[Rows on where targets appear]

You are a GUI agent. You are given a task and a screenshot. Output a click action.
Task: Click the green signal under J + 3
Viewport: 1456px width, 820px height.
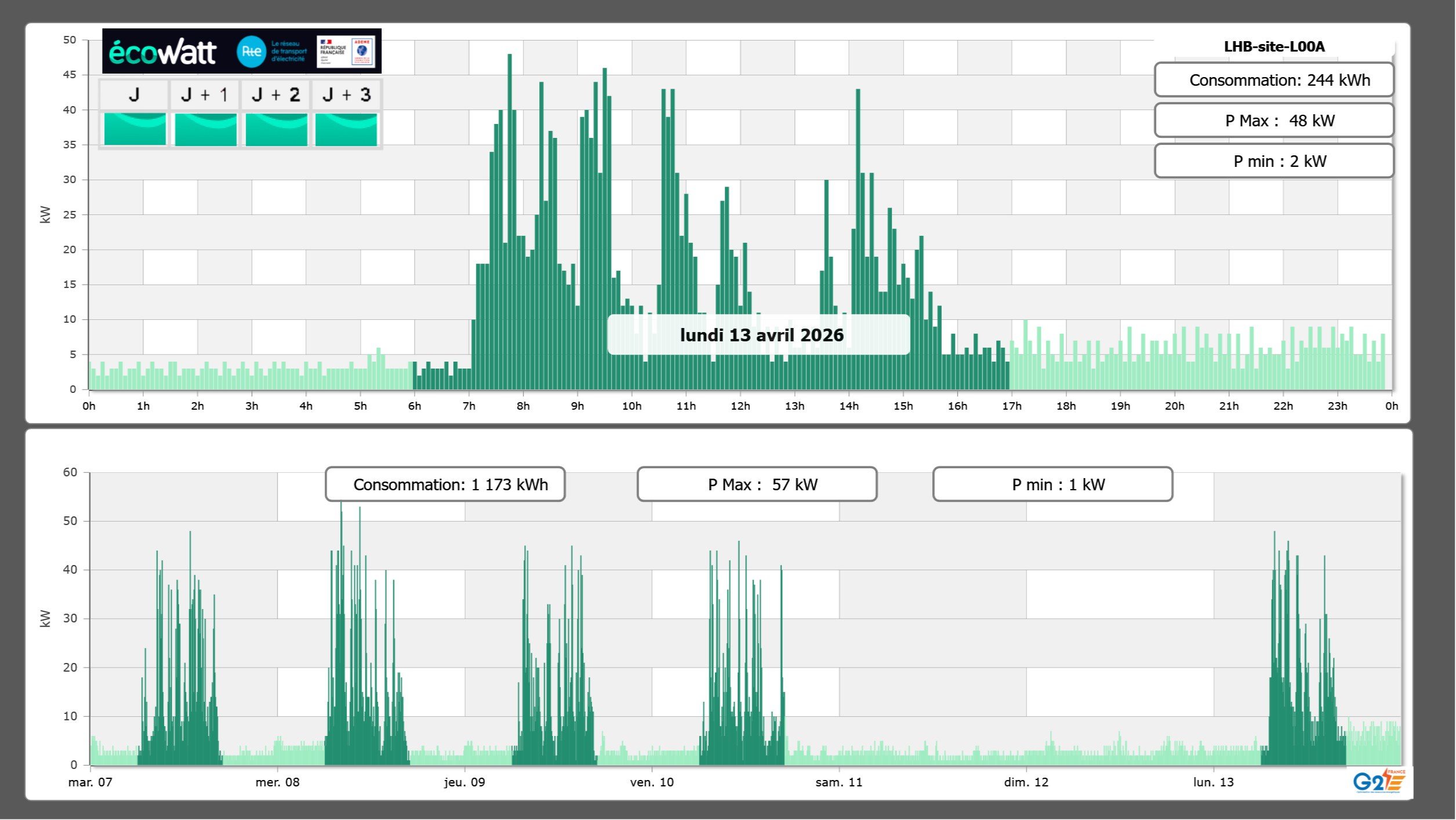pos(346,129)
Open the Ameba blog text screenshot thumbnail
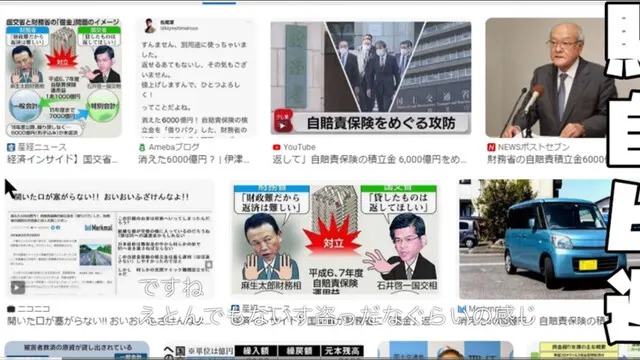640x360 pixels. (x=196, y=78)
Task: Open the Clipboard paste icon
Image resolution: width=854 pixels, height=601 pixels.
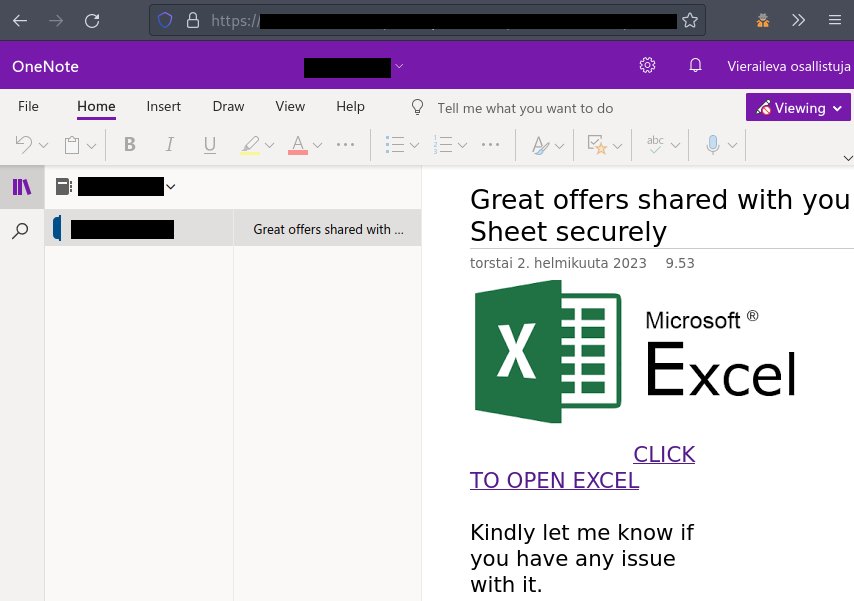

--- Objective ---
Reproduce the listing word for word, from the line containing "Open the Ameba blog text screenshot thumbnail" through the end of the listing, and leave the pictures out of your answer.

--- Full answer ---
Open the Ameba blog text screenshot thumbnail
640x360 pixels. (x=196, y=78)
Task: Open the Clipboard paste icon
Image resolution: width=854 pixels, height=601 pixels.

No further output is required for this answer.